[[ DATA open ]]

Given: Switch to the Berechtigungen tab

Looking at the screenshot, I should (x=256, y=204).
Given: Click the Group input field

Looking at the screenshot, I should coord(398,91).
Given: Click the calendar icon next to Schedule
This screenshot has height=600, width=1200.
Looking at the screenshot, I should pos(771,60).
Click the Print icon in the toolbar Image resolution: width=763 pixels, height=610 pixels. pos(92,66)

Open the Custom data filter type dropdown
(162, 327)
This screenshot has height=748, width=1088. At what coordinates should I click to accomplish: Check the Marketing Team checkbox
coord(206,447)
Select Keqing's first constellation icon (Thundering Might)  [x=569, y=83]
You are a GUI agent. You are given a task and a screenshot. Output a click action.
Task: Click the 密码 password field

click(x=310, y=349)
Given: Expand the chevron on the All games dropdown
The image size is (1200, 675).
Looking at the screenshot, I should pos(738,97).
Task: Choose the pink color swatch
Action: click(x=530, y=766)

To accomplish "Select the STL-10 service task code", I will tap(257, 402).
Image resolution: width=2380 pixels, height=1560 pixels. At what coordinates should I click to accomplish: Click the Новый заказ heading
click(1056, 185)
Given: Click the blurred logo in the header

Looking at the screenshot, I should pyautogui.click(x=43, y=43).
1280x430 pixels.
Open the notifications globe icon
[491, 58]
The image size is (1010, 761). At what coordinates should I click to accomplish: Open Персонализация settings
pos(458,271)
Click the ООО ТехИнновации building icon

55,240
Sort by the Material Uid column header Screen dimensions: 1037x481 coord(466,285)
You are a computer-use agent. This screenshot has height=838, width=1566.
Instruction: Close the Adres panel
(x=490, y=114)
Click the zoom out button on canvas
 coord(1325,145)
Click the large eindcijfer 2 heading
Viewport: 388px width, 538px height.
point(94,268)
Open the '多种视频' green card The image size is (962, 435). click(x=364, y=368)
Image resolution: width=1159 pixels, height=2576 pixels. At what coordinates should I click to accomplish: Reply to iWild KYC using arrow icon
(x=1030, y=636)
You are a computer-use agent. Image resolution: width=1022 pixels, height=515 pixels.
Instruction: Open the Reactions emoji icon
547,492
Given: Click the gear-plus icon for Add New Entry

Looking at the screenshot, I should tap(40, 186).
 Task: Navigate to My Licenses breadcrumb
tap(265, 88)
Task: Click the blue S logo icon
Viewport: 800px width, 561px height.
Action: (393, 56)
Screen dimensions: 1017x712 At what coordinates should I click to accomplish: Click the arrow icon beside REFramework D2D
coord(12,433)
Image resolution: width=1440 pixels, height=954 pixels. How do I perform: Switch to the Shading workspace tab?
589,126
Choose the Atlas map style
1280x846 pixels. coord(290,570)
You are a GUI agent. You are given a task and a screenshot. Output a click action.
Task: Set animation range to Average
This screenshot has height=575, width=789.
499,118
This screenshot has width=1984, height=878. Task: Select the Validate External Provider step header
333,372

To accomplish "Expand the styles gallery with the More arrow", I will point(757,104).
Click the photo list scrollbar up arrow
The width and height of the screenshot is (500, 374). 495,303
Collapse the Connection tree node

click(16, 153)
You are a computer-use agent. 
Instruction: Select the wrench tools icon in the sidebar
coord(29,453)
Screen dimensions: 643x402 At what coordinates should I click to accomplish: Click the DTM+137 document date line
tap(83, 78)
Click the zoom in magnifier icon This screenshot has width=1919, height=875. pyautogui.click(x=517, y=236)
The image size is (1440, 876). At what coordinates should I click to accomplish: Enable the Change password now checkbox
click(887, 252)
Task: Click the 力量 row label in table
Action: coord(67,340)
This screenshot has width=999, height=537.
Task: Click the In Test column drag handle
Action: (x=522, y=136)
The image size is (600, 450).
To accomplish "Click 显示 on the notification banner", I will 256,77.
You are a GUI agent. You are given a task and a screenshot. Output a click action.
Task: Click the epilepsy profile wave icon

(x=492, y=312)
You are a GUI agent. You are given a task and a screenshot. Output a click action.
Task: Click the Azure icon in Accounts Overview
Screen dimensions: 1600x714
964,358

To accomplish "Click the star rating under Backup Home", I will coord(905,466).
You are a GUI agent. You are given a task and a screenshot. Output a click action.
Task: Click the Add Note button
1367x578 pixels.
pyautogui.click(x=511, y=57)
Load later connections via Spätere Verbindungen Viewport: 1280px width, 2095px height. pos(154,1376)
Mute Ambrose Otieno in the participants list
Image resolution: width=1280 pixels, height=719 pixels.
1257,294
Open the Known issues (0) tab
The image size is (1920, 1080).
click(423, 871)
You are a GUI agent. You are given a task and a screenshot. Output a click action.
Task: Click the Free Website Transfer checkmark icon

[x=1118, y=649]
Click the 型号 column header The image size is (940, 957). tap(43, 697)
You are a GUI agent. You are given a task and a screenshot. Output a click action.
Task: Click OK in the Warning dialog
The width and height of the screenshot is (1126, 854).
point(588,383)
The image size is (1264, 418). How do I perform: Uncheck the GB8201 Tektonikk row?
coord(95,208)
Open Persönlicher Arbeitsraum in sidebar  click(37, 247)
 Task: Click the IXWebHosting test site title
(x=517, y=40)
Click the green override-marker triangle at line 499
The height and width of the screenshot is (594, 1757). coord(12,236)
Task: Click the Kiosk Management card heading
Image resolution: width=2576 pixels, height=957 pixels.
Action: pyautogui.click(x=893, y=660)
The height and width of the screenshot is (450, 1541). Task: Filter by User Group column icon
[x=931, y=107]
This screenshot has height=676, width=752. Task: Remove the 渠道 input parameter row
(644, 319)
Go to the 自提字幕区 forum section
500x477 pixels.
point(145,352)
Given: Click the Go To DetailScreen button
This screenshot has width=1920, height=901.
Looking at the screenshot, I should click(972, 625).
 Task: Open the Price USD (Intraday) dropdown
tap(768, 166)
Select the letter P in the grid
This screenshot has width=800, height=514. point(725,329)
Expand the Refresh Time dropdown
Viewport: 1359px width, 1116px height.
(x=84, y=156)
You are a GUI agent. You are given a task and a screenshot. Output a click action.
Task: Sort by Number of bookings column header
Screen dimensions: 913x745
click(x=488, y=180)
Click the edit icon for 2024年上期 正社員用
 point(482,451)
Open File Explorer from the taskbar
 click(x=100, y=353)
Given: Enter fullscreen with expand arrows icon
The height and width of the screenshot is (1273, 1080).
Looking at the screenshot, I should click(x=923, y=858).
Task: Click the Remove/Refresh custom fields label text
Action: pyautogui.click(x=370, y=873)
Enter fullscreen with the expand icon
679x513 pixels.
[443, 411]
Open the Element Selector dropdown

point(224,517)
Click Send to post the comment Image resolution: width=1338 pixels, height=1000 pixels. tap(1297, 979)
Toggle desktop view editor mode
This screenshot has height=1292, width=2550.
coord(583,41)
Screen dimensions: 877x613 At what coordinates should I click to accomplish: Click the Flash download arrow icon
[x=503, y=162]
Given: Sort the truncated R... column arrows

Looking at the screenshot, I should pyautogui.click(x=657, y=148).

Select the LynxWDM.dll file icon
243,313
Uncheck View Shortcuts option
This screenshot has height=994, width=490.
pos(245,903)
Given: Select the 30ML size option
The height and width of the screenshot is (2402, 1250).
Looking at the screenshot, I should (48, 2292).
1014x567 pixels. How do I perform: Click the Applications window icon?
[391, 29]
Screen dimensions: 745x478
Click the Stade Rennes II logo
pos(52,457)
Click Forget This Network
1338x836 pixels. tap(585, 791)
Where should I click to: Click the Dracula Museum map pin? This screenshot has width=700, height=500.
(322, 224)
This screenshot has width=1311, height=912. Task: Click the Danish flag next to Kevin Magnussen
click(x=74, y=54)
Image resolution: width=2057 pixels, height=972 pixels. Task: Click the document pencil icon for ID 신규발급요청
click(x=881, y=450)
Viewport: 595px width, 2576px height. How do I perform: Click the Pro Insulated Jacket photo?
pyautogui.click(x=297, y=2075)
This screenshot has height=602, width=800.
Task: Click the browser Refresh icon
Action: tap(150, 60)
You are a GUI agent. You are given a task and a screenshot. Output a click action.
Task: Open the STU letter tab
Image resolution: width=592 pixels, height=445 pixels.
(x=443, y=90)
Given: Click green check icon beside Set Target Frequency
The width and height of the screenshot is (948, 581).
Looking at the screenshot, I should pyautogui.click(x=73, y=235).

[[ DATA closed ]]

> TASK STATEMENT
Within the records above, find every line holding the word "card" and give the total as a bare number.

> ANSWER TO THE EXERCISE
2